How To Help Your Loved One With Alzheimer’s Stay Safe In The Home

 Guest Post by Paul Denikin: Paul enjoys working on DIY home repair projects. He is passionate about sharing his experiences working on DIY projects through dadknowsdiy.com to benefit people with special needs children.



Photo via Pixabay by Julim6

Alzheimer’s disease affects different people in different ways, and while it can eventually cause the person it affects to lose independence, it’s important for them to retain as much of their lives as possible. That’s why many families bring their loved one into their home in order to make sure they get the best care possible and to keep them comfortable, but there are many things to consider before doing this. It’s understandable to want your loved one to be able to do some things for themselves, but it can’t be at the risk of their safety.

The best way to begin is by walking through your home, inside and around the perimeter, and look at it the way the parent of a young child would. Look for potential hazards and dangerous items; is there a steep stairwell, or a basement full of sharp tools? Are there doors that need to remain locked or dimly-lit hallways that might cause a fall? Start there and move onto larger things. Here are a few of the best tips for making your home a safe and healthy place for your loved one.




Take their physical health into account

Alzheimer’s disease can lead to vision problems, such as a decreased ability to see contrasting colors and light. For this reason, it’s a good idea to help your loved one find the things they need easily throughout the house by painting walls dark colors. For instance, painting the wall behind the toilet a dark shade of blue instead of leaving it white.

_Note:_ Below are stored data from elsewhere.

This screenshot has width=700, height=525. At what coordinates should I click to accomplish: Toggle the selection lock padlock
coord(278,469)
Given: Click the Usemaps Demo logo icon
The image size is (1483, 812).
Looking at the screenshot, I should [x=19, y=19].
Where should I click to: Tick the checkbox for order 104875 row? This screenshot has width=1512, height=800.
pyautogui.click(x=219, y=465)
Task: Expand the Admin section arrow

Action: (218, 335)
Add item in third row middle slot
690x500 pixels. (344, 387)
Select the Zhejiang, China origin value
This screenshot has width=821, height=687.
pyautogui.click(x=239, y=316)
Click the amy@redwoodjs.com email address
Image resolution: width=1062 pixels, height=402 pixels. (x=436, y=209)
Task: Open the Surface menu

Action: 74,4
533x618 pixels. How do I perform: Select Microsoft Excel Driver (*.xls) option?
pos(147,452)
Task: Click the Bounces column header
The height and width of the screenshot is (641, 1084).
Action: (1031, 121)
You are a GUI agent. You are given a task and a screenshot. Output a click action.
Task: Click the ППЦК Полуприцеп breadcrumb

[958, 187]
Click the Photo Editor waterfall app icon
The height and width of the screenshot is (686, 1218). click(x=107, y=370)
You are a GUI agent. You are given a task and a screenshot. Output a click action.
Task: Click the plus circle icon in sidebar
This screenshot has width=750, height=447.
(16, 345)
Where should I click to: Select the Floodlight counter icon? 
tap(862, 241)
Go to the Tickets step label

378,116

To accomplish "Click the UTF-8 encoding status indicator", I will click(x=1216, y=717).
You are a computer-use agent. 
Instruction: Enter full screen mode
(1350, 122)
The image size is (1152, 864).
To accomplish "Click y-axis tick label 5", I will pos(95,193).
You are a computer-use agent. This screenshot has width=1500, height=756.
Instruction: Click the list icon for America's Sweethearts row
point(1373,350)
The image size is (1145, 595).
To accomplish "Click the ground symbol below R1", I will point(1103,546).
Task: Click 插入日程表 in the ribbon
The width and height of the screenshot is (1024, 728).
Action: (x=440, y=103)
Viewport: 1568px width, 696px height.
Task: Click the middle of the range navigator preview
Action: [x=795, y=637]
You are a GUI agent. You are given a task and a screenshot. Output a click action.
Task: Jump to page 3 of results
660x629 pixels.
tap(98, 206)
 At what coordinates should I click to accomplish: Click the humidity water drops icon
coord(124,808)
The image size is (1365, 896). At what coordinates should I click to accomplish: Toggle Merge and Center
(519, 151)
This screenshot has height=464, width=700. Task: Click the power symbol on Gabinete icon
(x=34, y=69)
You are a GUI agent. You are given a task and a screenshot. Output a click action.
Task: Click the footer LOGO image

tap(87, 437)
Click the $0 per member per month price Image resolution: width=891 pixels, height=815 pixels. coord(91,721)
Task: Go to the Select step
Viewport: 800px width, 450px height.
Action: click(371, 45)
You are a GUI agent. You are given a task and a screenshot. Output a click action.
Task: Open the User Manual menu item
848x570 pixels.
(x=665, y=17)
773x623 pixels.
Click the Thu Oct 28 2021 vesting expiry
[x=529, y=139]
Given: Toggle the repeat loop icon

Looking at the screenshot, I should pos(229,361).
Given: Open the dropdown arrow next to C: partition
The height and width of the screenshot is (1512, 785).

Because their memory will likely be affected, it’s also a good idea to help them find their way around easily by posting photos on the doors. Reading text may prove difficult, so seeing a picture of a toilet or bathtub will help them figure out which room is the bathroom.

Check walkways

Hallways, stairs, and the most-used living areas need to be checked for clutter and trip hazards. This can include loose carpeting or rugs, toys, furniture, or loose floorboards. It’s also imperative to make sure all parts of the house are well-lit, as this can prevent falls as well.

Secure the doors

Make sure all doors to areas that don’t need to be accessed--sheds, garages, rooms with weapons--are securely locked at all times. You might even consider installing motion sensor alarms so you always know which doors are being accessed and when.

Make bathrooms comfortable

Soft, non-slip mats are perfect for the bathroom, both on the floor and in the shower. Install a shower chair and hand rail to ensure your loved one will stay safe while bathing, and lock up medicines and sharp instruments.

Check alarms and appliances

Make sure all smoke alarms, carbon monoxide detectors, and fire extinguishers are in good working order. If you have a gas stove, consider installing a shut-off valve in the kitchen and make sure the stove’s knobs are removable.

Making one’s home accessible yet safe for an Alzheimer’s patient can be overwhelming, but if you look closely at what your loved one’s needs are and apply them to your home, you’ll be able to make a comfortable space that won’t cause stress.